Dante a Campaldino
11 giugno 1289: il giorno di San Barnaba
In seguito alla vittoria conseguita sui ghibellini a Colle di Valdelsa (1269) il governo guelfo di Firenze riprendeva il disegno di egemonia sull’intera regione interrotto più di venti anni prima con la sconfitta subita sul campo di Montaperti (1260):la minaccia per il guelfismo in Toscana era rappresentata ora da Arezzo che si poneva quale centro di raccordo di un’area ghibellina estesa fra Romagna, Appennino toscano e Montefeltro. Nel 1289, dopo un alternarsi di spedizioni durato un paio d’anni, Firenze colse l’occasione di un sostegno militare angioino per condurre una nuova campagna contro la città nemica: lo scontro fra le forze guelfe capeggiate da Firenze e quelle ghibelline con alla testa il vescovo di Arezzo Guglielmino degli Ubertini si svolse nella piana, detta di Campaldino, fra Pratovecchio e Poppi, nei pressi del piccolo convento francescano di Certomondo. La battaglia, iniziata la mattina di sabato 11 giugno, giorno di San Barnaba, si risolse con la vittoria schiacciante dei guelfi fiorentini i quali, coadiuvati dalle truppe di altre città guelfe toscane (Pistoia, Lucca, Siena), dei centri minori, di signori alleati e dal contingente di cavalieri francesi, misero in campo un esercito che numericamente contava quasi il doppio delle forze raccolte dai ghibellini aretini.
La battaglia di Campaldino, tuttavia, non presentò di per sé caratteristiche, novità tattiche o tecniche tali da meritare di entrare negli annali militari e, nonostante abbia sancito la definitiva supremazia guelfa in Toscana, non stravolse completamente gli equilibri politici della regione. Perché, quindi, la si ricorda con tanta enfasi?
La fama di cui gode è legata soprattutto ad una notizia: quella secondo la quale tra i feditori guelfi avrebbe preso parte allo scontro un personaggio d’eccezione, Dante Alighieri.
Ma questa notizia a quando risale? E, soprattutto, quale credito e attenzione è lecito prestarle?
Leonardo Bruni e Biondo Flavio
A onor del vero nessuno dei primi biografi di Dante sembra essere al corrente della sua presenza alla battaglia combattuta in Casentino: la prima menzione risale infatti al Quattrocento, riportata in maniera esplicita prima da Leonardo Bruni e, poco dopo, da Biondo Flavio. Detto questo molti potrebbero obiettare come quella dei due umanisti sia una testimonianza troppo tardiva per risultare credibile: eppure, come studi recenti hanno dimostrato, le affermazioni dei due eruditi sembrano avere solide basi.

### Compiti
**a.** Nel brano su Campaldino, chi era a capo delle forze ghibelline nello scontro?
**b.** Per favore, ritrascrivi dal brano su Campaldino il passo da "La fama di cui" a "è lecito prestarle?".
I dati qui di seguito sono materiale a sé, indipendente dal brano su Campaldino.

### Estratto dei dati
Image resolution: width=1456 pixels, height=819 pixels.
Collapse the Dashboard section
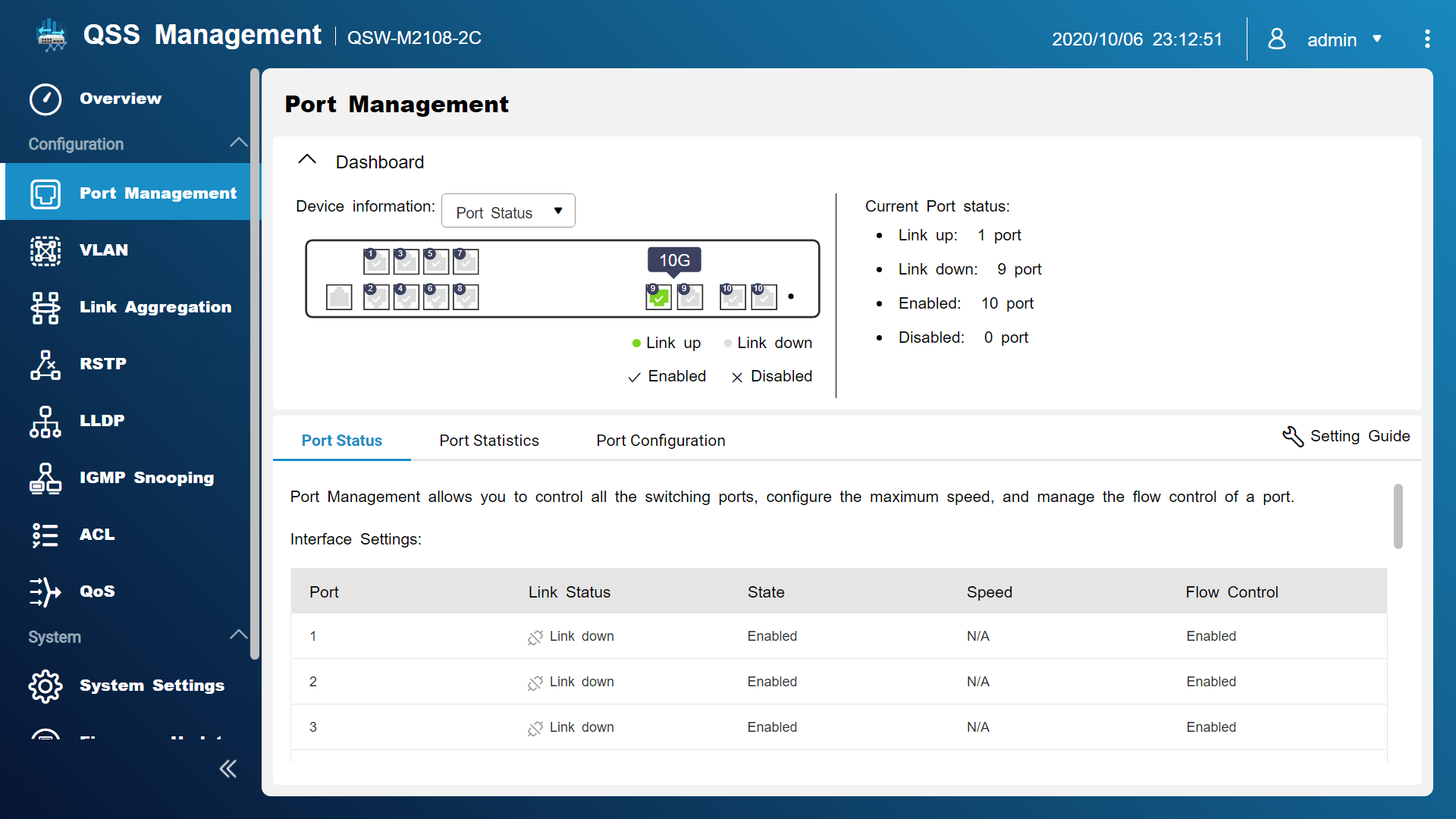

### Soluzioni
**a.** Il vescovo di Arezzo Guglielmino degli Ubertini.

**b.**
La fama di cui gode è legata soprattutto ad una notizia: quella secondo la quale tra i feditori guelfi avrebbe preso parte allo scontro un personaggio d’eccezione, Dante Alighieri.
Ma questa notizia a quando risale? E, soprattutto, quale credito e attenzione è lecito prestarle?